Industry and policy makers have a choice, either the UK North Sea faces a “premature end” or it could be a ” shining example of how to transition an oil and gas province into a clean energy super basin”.
These are the messages from the trade body Offshore Energies UK (OEUK) as well as the regulator, the North Sea Transition Authority (NSTA), as politicians and energy business leaders gather in Aberdeen to celebrate 60 years of North Sea oil and gas production on Tuesday, 17 September.
Attendees at the event, including UK energy minister Michael Shanks, will consider whether the basin can still write its “best chapter” – or face a sticky, sudden end.
New data has revealed the UK North Sea is cleaning up its act. OEUK said oil and gas operators are on track to achieve targets agreed with government for methane emission reduction seven years ahead of a 2030 deadline and have exceeded a target to reduce pollution from production emissions by 25%, four years ahead of schedule.
The trade body highlighted there are 13.5billion barrels of oil and gas still to be recovered from the North Sea but this was a “best case scenario”.
In the report, OEUK chief executive Dave Whitehouse said the UK North Sea is currently facing an “unnecessarily steep decline in production, which if unchecked will bring about a premature end to the life of assets”.

========================

Short task A. According to the North Sea passage, how many barrels of oil and gas remain to be recovered from the North Sea?
Short task B. Summarize the North Sea passage in two sentences.
Short task C. Write out the North Sea passage from "These are the" to "Tuesday, 17 September.".
The rows bear no relation to the North Sea passage.

========================

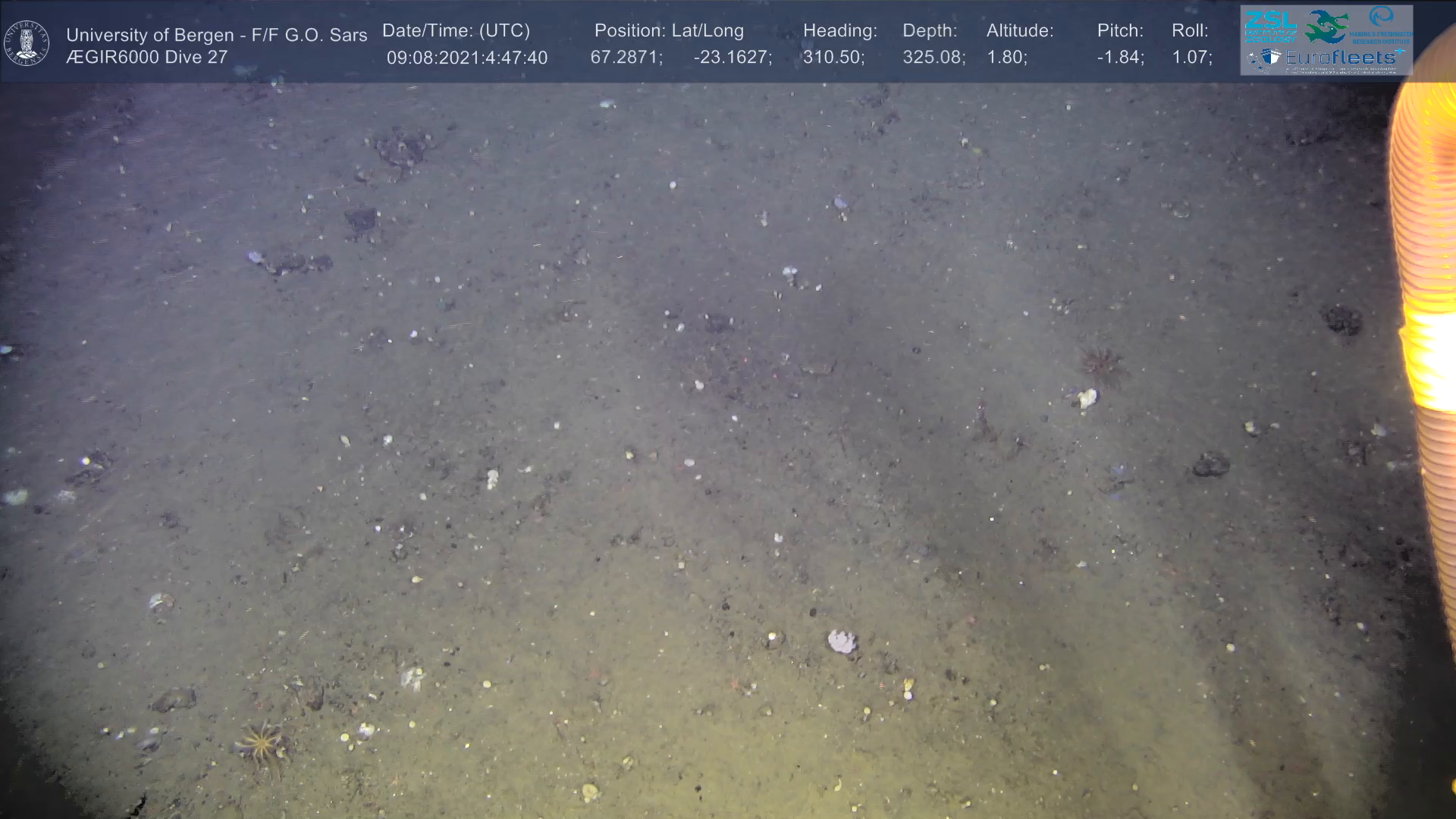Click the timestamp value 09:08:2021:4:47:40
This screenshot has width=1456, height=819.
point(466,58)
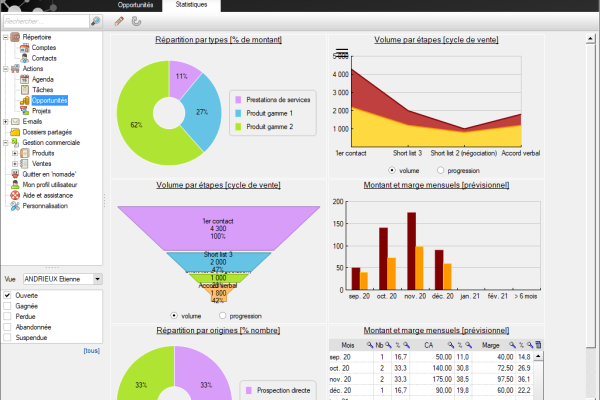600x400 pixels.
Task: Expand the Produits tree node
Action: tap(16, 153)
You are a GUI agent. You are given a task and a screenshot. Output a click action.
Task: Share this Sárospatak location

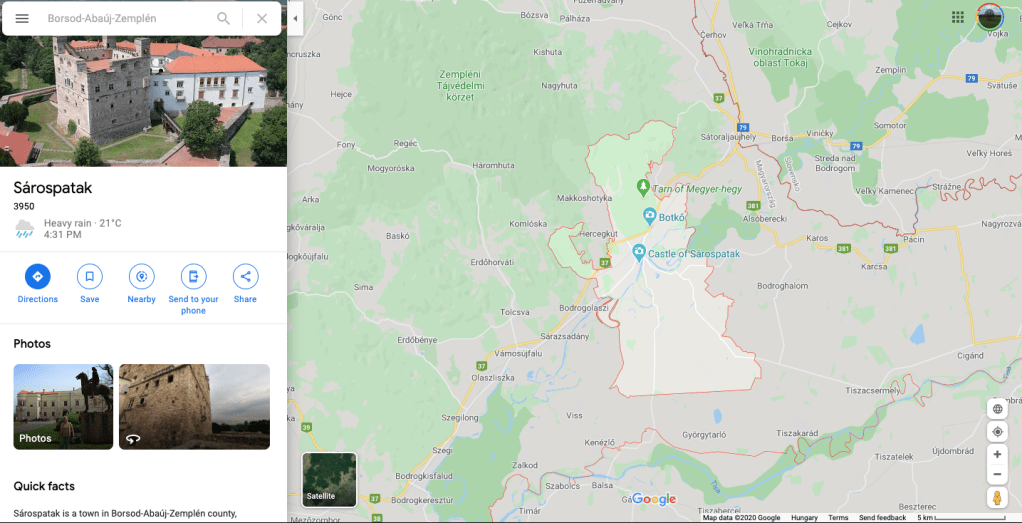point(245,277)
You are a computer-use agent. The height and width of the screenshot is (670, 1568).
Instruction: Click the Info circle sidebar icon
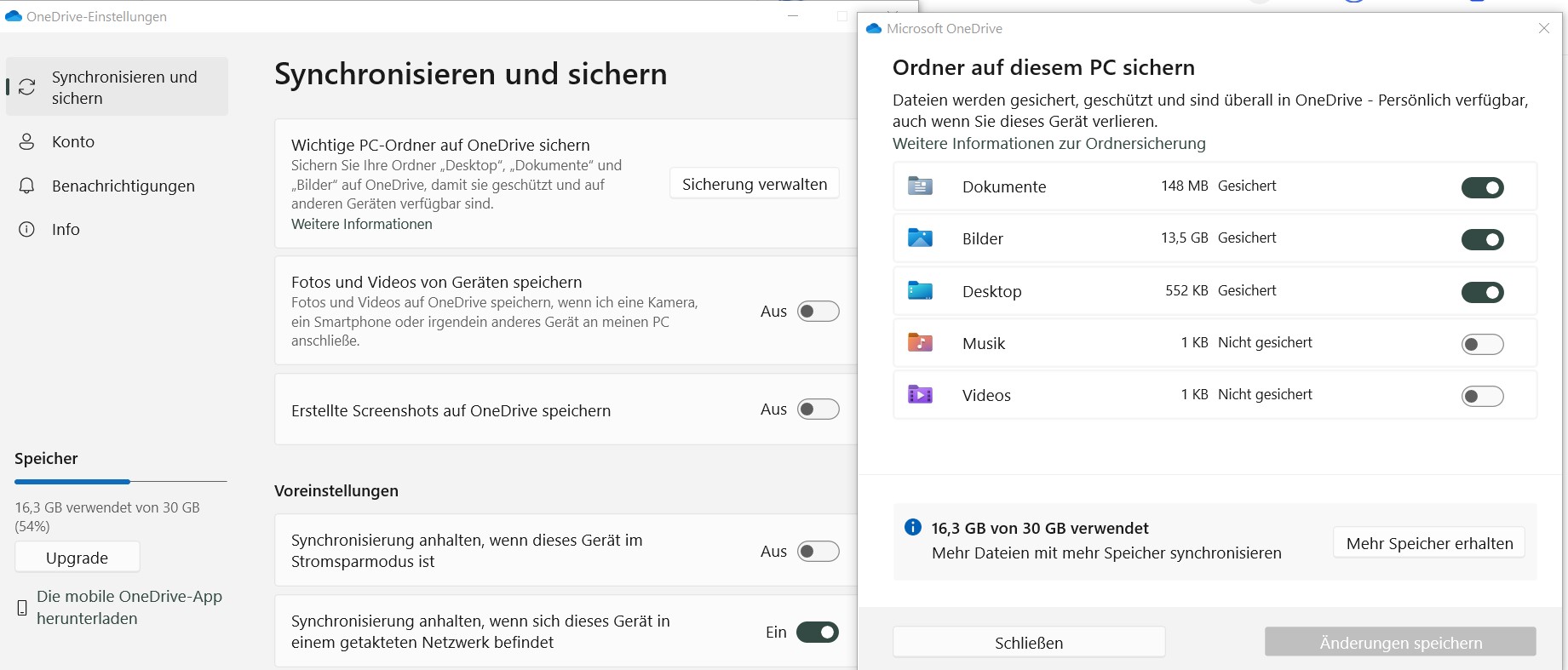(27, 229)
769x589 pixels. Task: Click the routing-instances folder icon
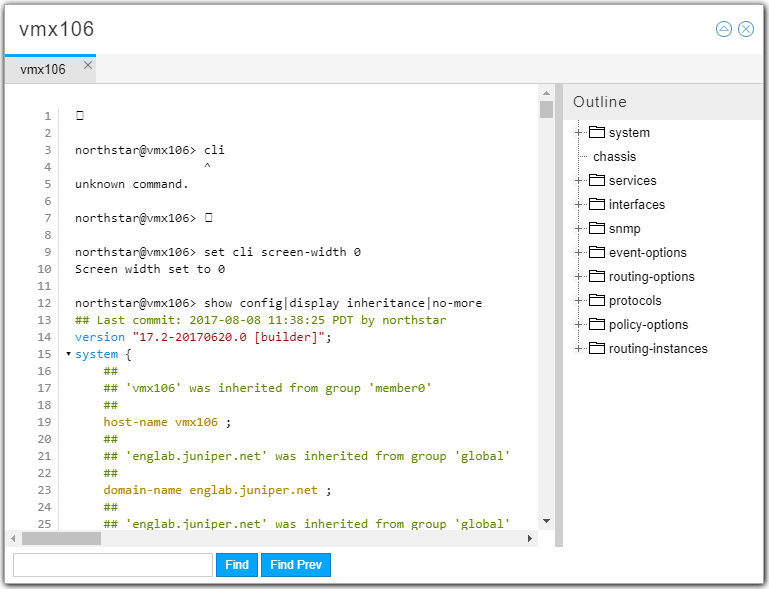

========================

Full answer A. 13.5 billion barrels, which the trade body called a "best case scenario."

Full answer B. As politicians and energy business leaders gather in Aberdeen to celebrate 60 years of North Sea oil and gas production, OEUK and the NSTA present a choice between a premature end for the basin and its transition into a clean energy super basin. OEUK reports that operators are on track to meet methane targets early and have exceeded a production emissions target, but it warns that the 13.5 billion barrels left are a best case scenario and that production faces an unnecessarily steep decline.

Full answer C.
These are the messages from the trade body Offshore Energies UK (OEUK) as well as the regulator, the North Sea Transition Authority (NSTA), as politicians and energy business leaders gather in Aberdeen to celebrate 60 years of North Sea oil and gas production on Tuesday, 17 September.